Built and maintained by a solo developer as personal learning notes — published in case they're useful to others. Code is runnable; expect rough edges.
| Guide | Topic | Phases | Best for |
|---|---|---|---|
| PyTorch Deep Dive | Tensors, autograd, performance, distributed, custom kernels | 11 | Going from PyTorch user to power user |
| LLM | Transformers, GPT from scratch, pretraining, post-training, serving | 11 | Understanding and building language models |
| Image Generation | Autoencoders, VAEs, GANs, diffusion, latent diffusion, DiTs, flow matching | 11 | Generative vision from foundations to frontier |
| Reinforcement Learning | MDPs, DQN, PPO, SAC, offline RL, RLHF | 11 | Learning RL as an algorithm family |
| Video Generation | Video diffusion, latent video, DiTs, world models | 11 | Temporal generative models |
| Robotics | Control, perception, imitation learning, diffusion policies, VLAs, sim-to-real | 11 | Building robot learning systems |
| Multimodal Learning | CLIP, fusion, VLMs, any-to-any models | 11 | Combining modalities into shared representations |
| Inference Systems | Request lifecycle, KV cache, batching/scheduling, speculative decoding, serving-time quantization, distributed/disaggregated serving, observability & cost | 11 | Putting trained models into production at scale (LLM-focused) |
| AI Hardware | GPU architecture, CUDA/Triton, quantization, serving | 11 | Making models fast on real silicon |
The order above is a suggested learning progression: foundations first, then single-modality work, then cross-modality and applied tracks, with the systems-heavy guides (Inference Systems and AI Hardware) as the production-and-performance endpoint. Each guide is self-contained but cross-references the others where it makes sense. Project folders live under each guide's projects/ directory — see the structure section below.

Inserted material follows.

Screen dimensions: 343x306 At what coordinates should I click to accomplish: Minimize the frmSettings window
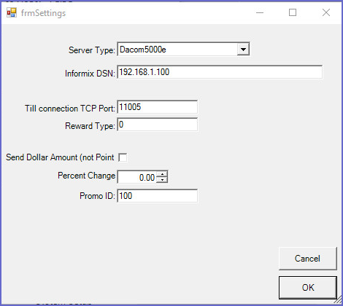pyautogui.click(x=260, y=12)
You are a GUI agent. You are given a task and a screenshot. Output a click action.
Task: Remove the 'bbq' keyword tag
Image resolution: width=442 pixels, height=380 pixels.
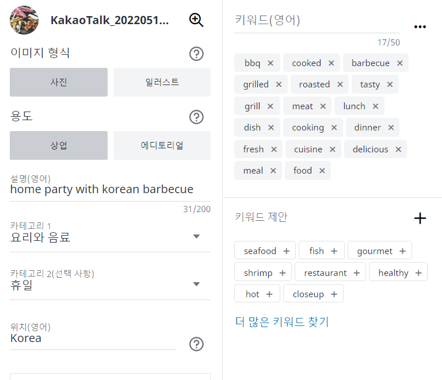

There is no single "first" guide. Where to start depends on what you're trying to build. A few common paths:
→ PyTorch Deep Dive. This is the foundation. If view vs reshape, autograd internals, or torch.compile feel hand-wavy to you, fix that first. Nearly every other guide assumes this fluency.
→ LLM, with PyTorch Deep Dive as a parallel reference. Hit Phase 6 (post-training / RLHF) and you'll want the RLHF section of the Reinforcement Learning guide too. When you're ready to put a trained model in front of users, continue into Inference Systems.
→ Inference Systems. Assumes you've done at least Phases 1–3 of the LLM guide ("KV cache" and "decoder-only" should not feel fuzzy). Pair with AI Hardware Phases 4 + 7 when you hit kernel-level questions.
→ Reinforcement Learning for the algorithms, then Robotics for applying them to physical systems. Robotics also leans on imitation learning and diffusion policies, which don't require RL — you can read robotics first and dip into RL on demand.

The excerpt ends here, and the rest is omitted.